Pull out of the data below the stretch of lines bounded by the one containing "Given: Click the bold Destination label" and the one containing "This screenshot has height=399, width=542.", both bounds included, unchanged.

#### [SUPPLIED MATERIAL]
----

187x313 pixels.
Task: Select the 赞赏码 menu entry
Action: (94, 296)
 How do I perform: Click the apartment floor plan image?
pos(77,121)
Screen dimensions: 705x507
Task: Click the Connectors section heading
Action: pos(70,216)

----

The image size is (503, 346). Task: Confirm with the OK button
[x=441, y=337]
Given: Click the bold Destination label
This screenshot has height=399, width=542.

----

#### [EXERCISE ANSWER]
Given: Click the bold Destination label
This screenshot has height=399, width=542.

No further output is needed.